Version 1.0
Last updated 13/10/2022
Health IT Responsible Disclosure Policy
How we handle security vulnerabilities
As an IT provider working in the Healthcare sector, we recognise how important it is to help protect patient security and privacy. We understand that security is integral to the delivery of patient care, and we hold that as a core focus in everything we do.
This policy services to outline how we handle security vulnerabilities.
Reporting security issues
If you believe you have discovered a vulnerability in any Health IT system or service, and wish to report it, please complete the form below. We will provide you with confirmation upon receipt of the disclosure.
Health IT’s vulnerability disclosure policy
We believe that vulnerability disclosure is a two-way street. Vendors, as well as researchers and other IT professionals must act responsibly. This is why we adhere to a 90-day disclosure deadline. We notify vendors of vulnerabilities immediately, and may share details with the appropriate people, be they Healthcare organisations, or members of the Information Security community after 90 days has past, or sooner if the vendor releases a fix.
This deadline may vary in some circumstances, and we will always strive to be non-punitive in enforcing it. At all times we intend to act in good faith and will review each case to ensure that is the situation.
If we observe a vulnerability being actively exploited in the wild as part of a zero day, we believe that more urgent action may be required.
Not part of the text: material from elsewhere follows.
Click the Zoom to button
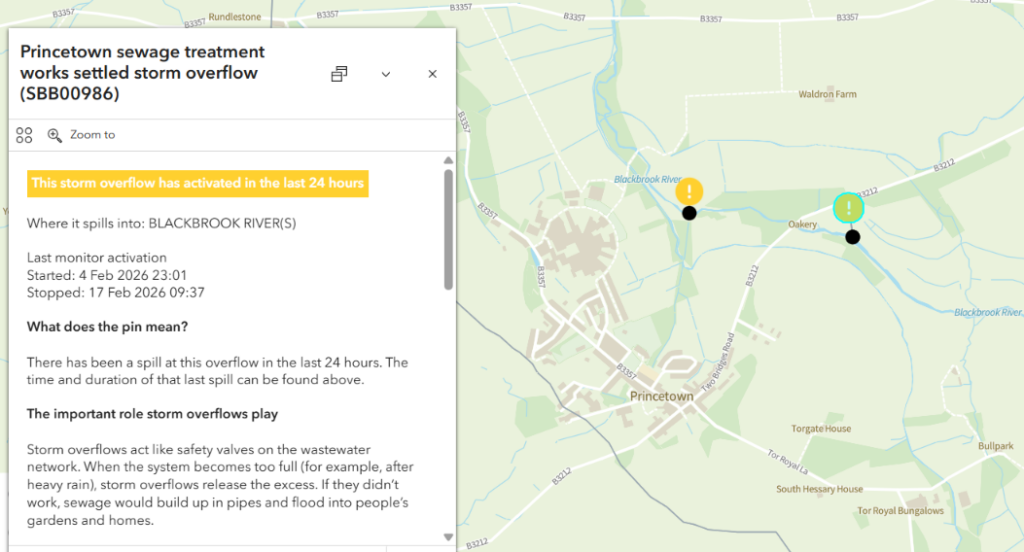The height and width of the screenshot is (552, 1024). pos(81,135)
In those circumstances we reserve the right to disclose to those who may be affected by this vulnerability to ensure they are able to take steps to prevent exploitation. In those circumstances we will provide the vendor with as much notice as possible before taking this action.
We call on all vendors to adopt disclosure deadlines in some form and give permission for this document to be reproduced verbatim if you find our reasoning compelling. Creating pressure towards more reasonably timed fixes will result in smaller windows of opportunity for malicious actors to abuse vulnerabilities, which serves to enhance patient care.